Segment Start: Data for review

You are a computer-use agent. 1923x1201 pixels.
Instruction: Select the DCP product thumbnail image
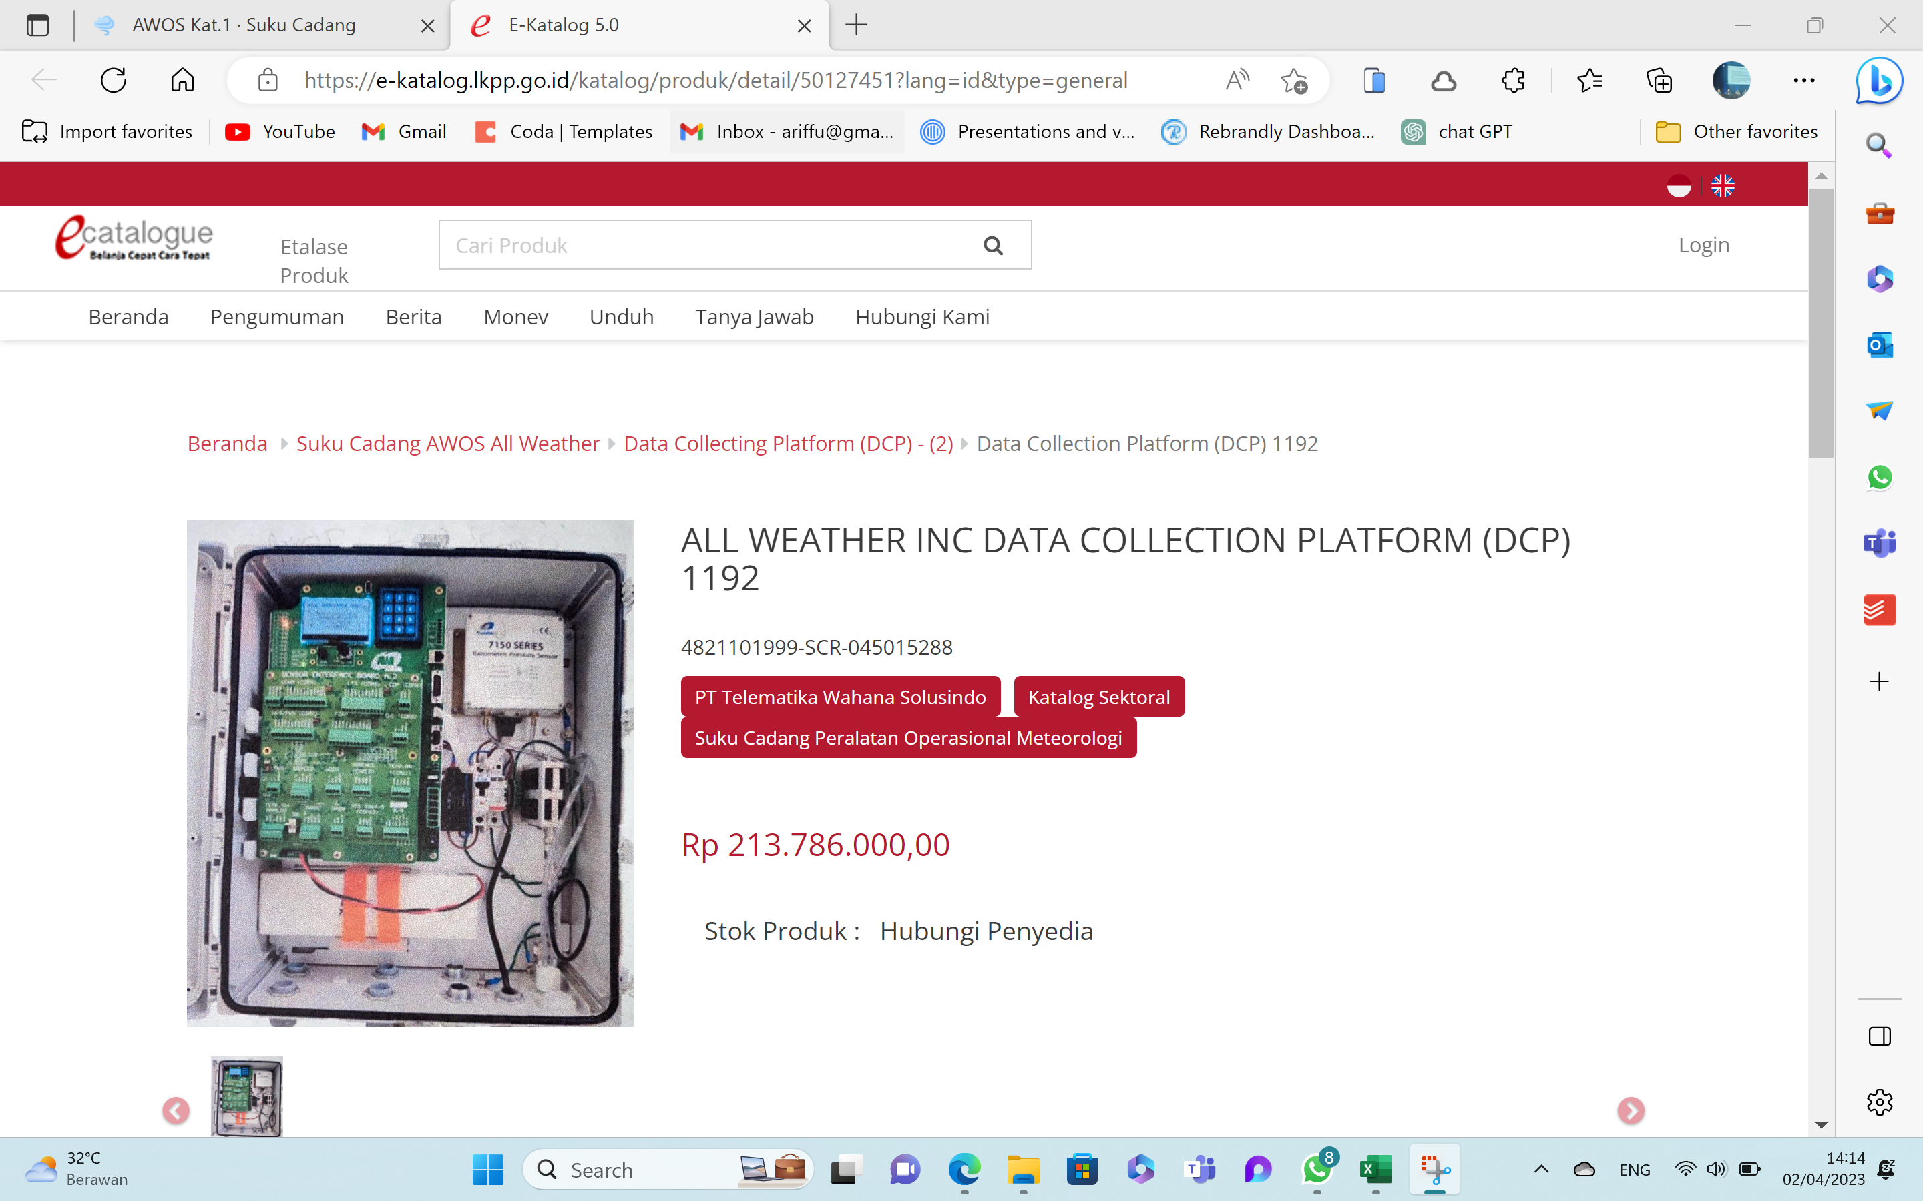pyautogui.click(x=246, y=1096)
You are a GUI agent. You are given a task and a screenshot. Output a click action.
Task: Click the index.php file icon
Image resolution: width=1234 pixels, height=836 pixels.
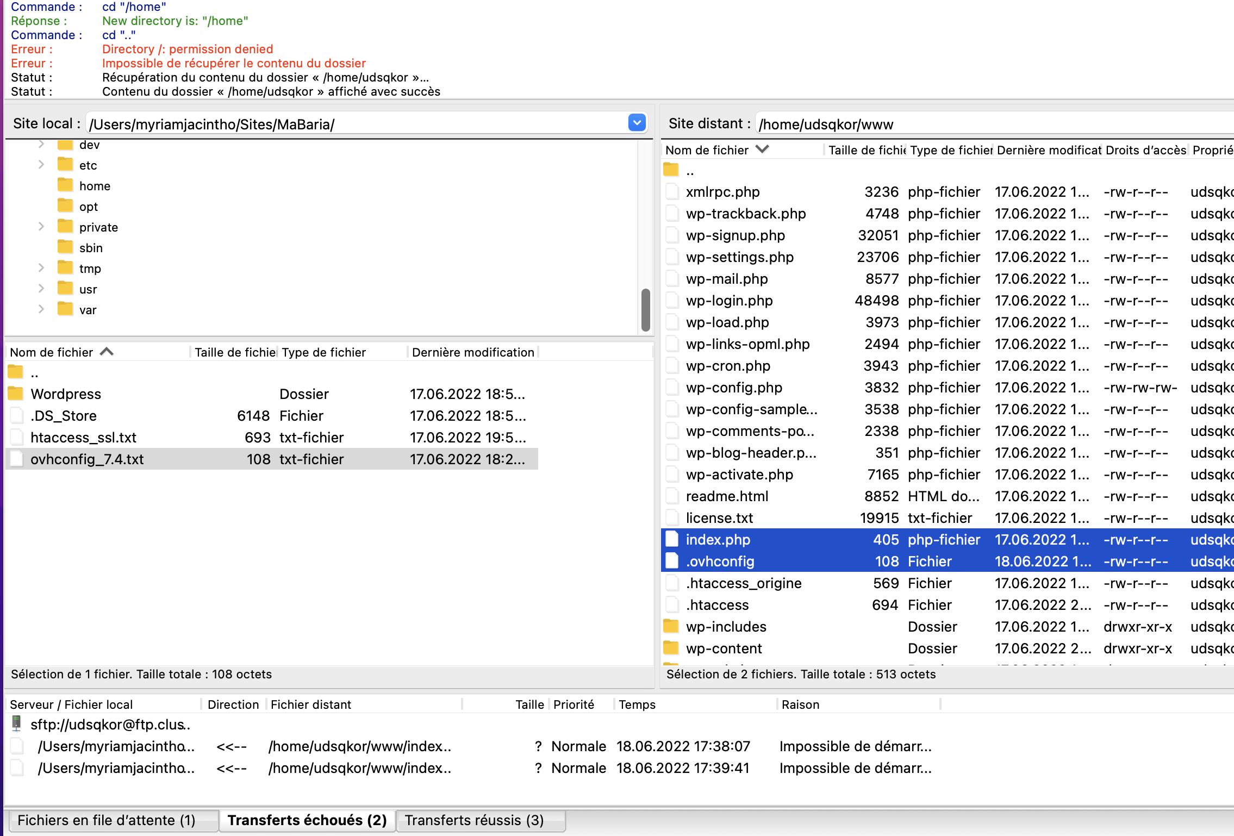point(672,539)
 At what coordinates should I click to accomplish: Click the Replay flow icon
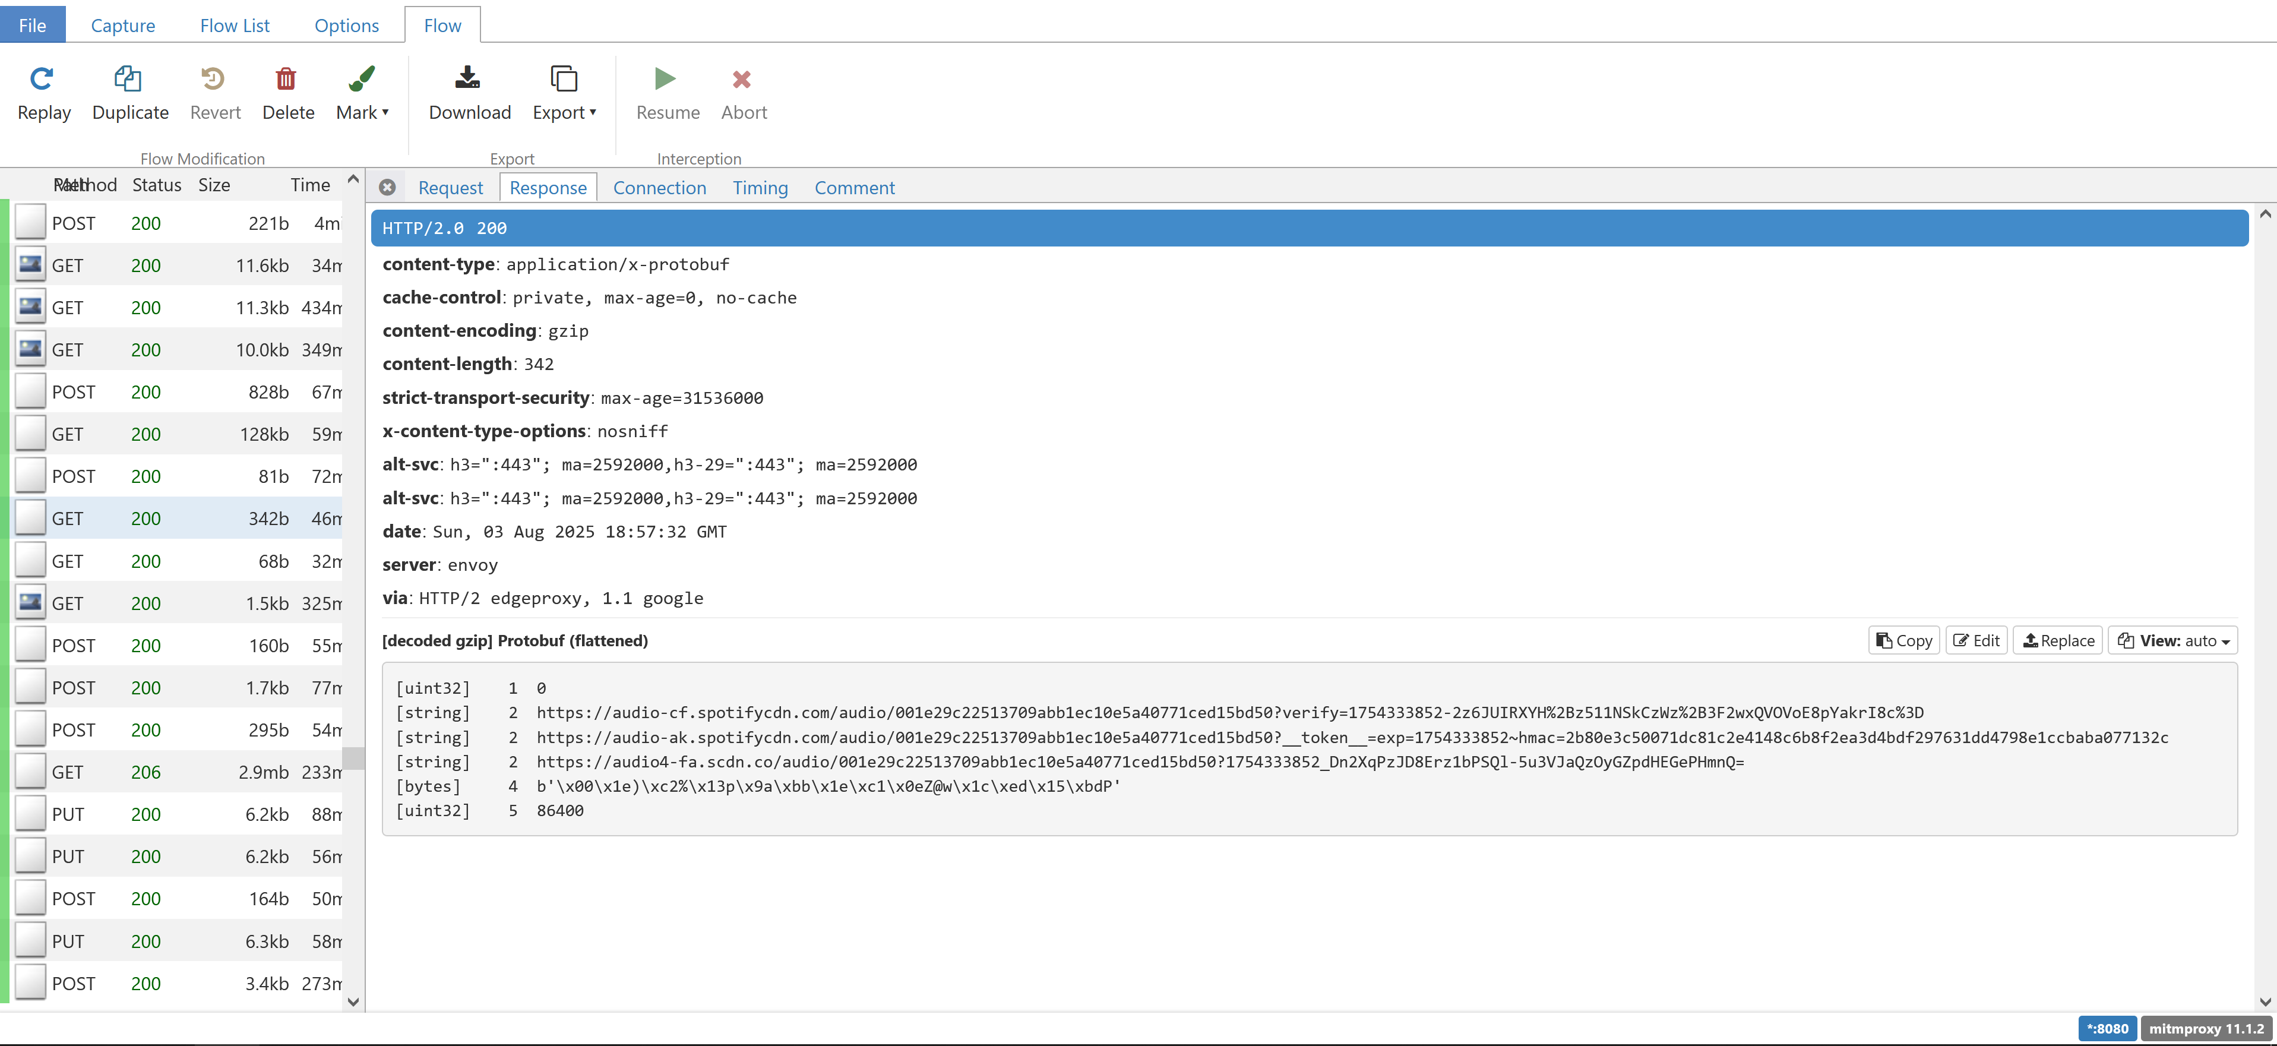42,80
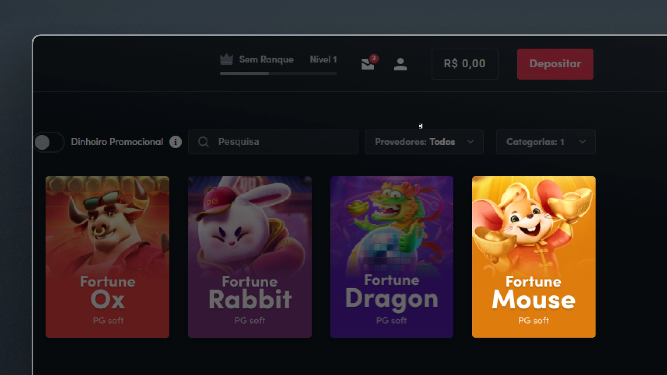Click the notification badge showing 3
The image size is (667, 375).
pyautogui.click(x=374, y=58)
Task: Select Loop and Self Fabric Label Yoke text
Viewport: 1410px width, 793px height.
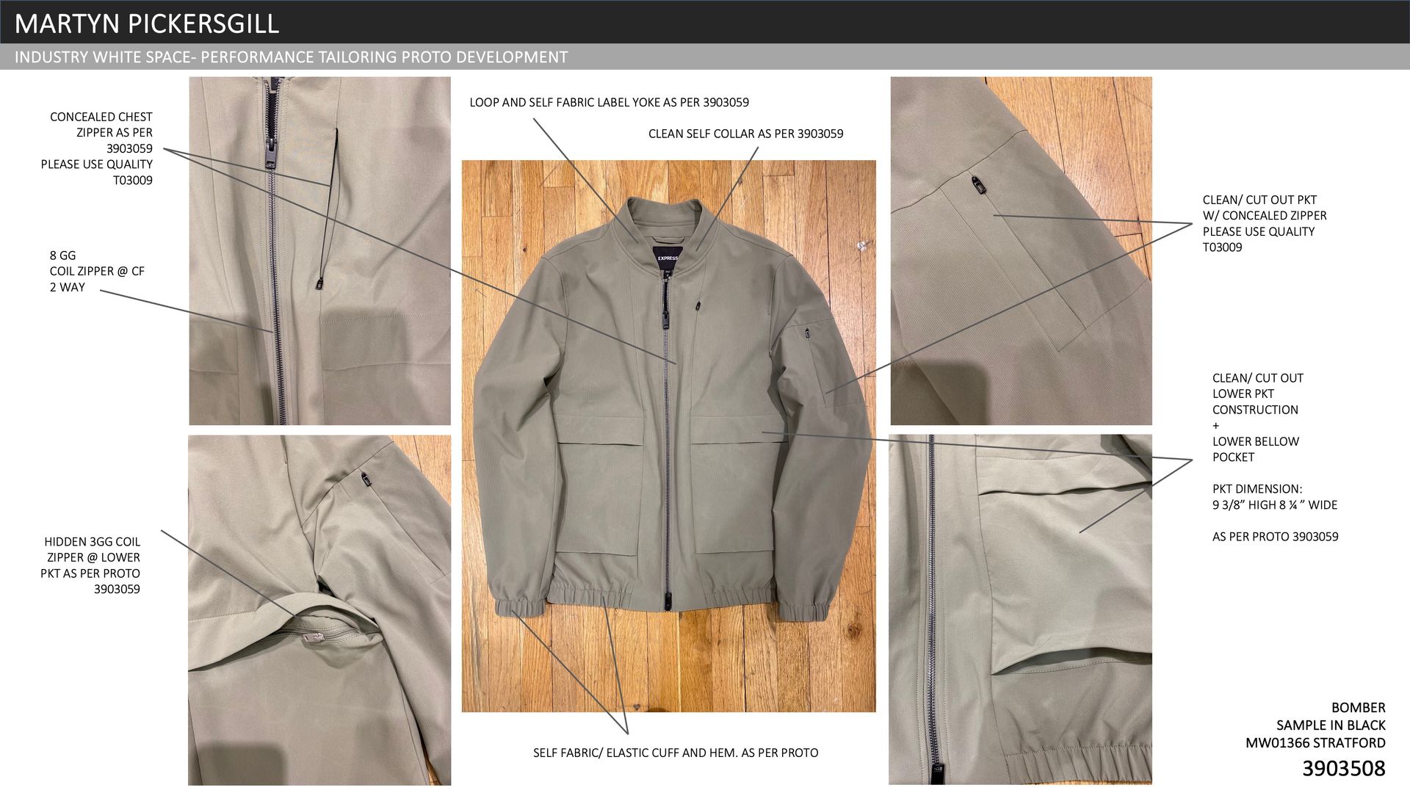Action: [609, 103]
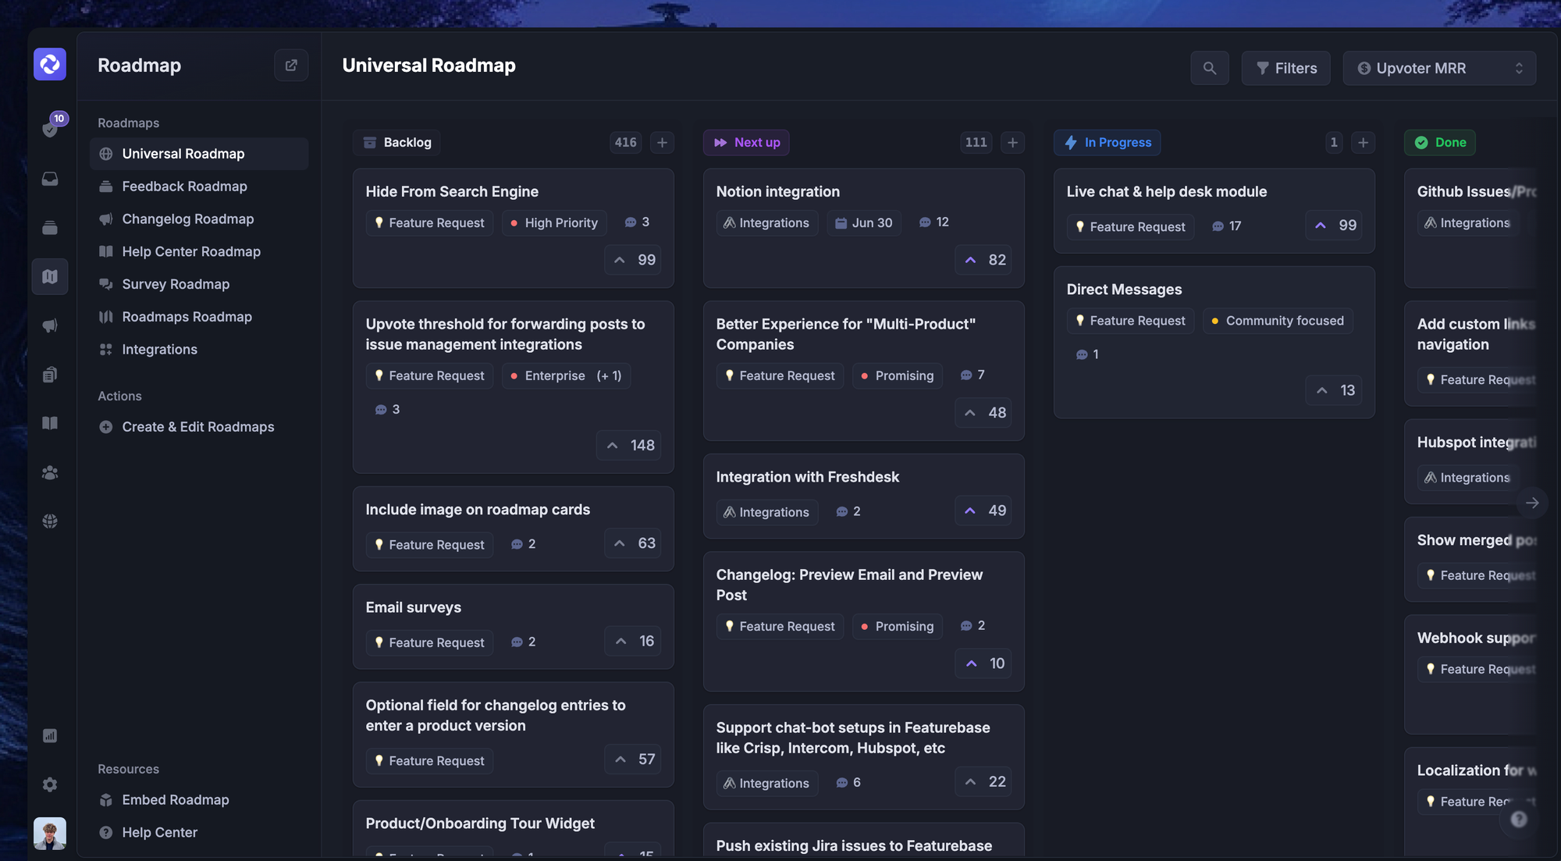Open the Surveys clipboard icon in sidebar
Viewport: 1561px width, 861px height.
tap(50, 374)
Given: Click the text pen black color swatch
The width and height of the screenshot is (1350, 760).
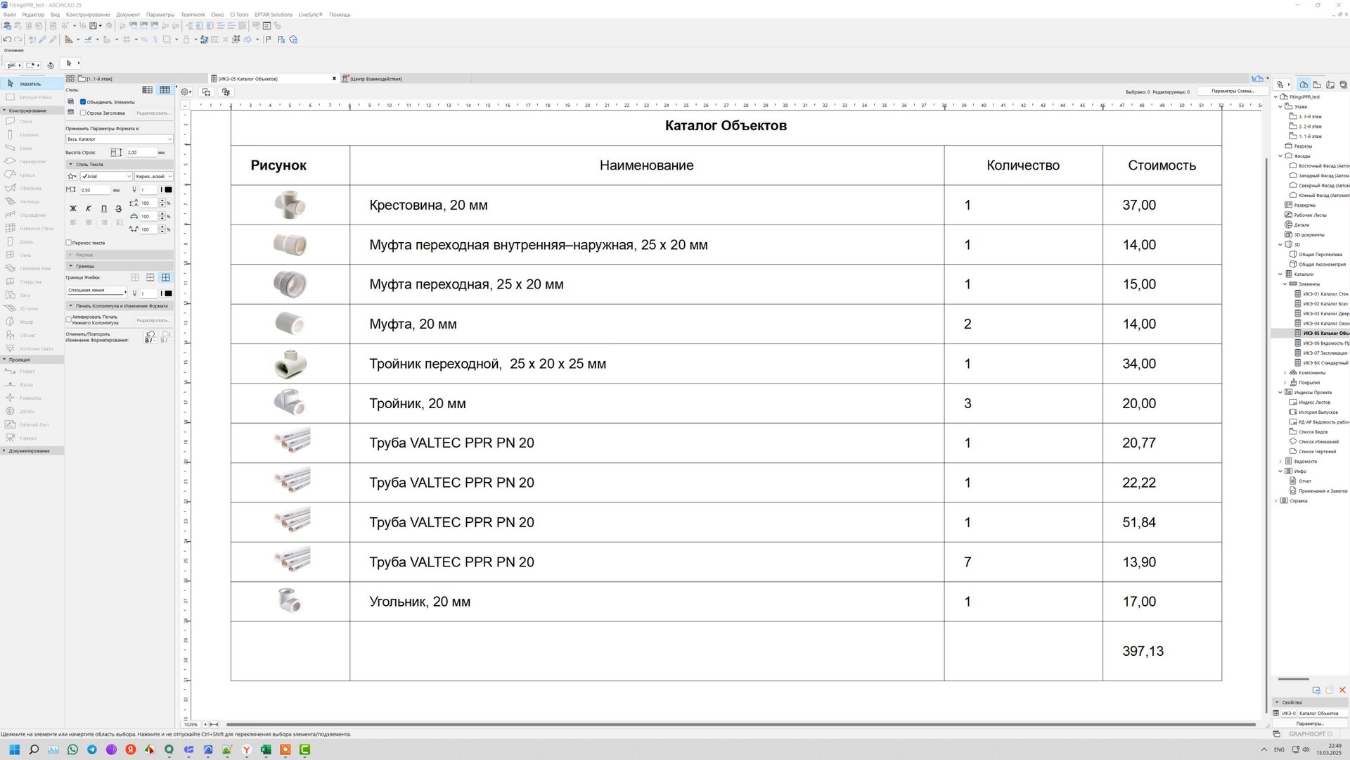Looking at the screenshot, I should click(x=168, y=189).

Segment End: Data for review

• **Assignment**:
Repeat exactly and only the lines from the start of the data above through the line that holds "Task: Select Loop", inclusive. Pictures do not belong in the copy.

• **Answer space**:
You are a computer-use agent. 1923x1201 pixels.
Instruction: Select the DCP product thumbnail image
pyautogui.click(x=246, y=1096)
You are a GUI agent. You are given a task and a screenshot. Output a click action.
Task: Click the index.php file icon
Image resolution: width=1234 pixels, height=836 pixels.
point(672,539)
 At what coordinates should I click to accomplish: Click the Replay flow icon
42,80
Click the notification badge showing 3
The image size is (667, 375).
pyautogui.click(x=374, y=58)
Task: Select Loop and Self Fabric Label Yoke text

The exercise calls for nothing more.